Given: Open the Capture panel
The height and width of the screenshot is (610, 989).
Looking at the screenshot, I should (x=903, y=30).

────────────────────────────────────────

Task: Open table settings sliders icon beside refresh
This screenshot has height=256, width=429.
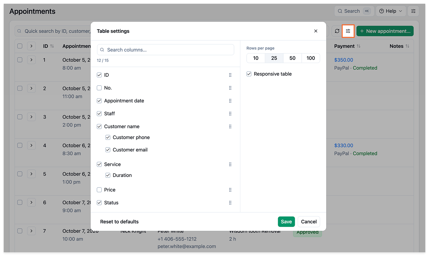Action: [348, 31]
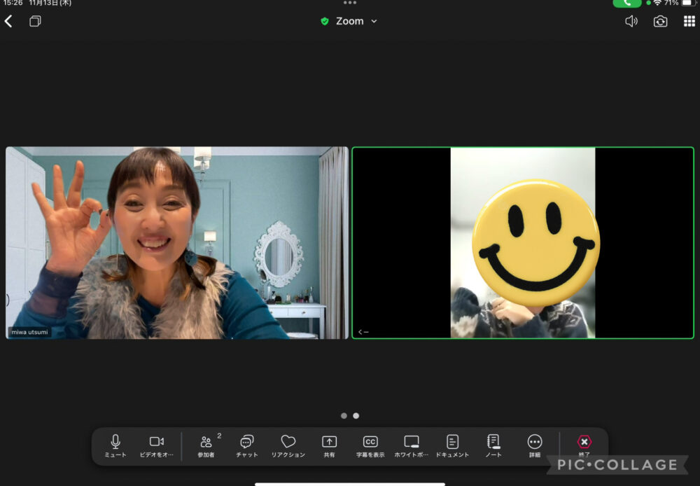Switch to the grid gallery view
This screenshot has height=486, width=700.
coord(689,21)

────────────────────────────────────────

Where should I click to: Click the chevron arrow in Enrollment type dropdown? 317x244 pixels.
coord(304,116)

────────────────────────────────────────

Problem: Where a line above holds the word "Open", copy it.

Expected output:
Given: Open the Capture panel
Task: Open table settings sliders icon beside refresh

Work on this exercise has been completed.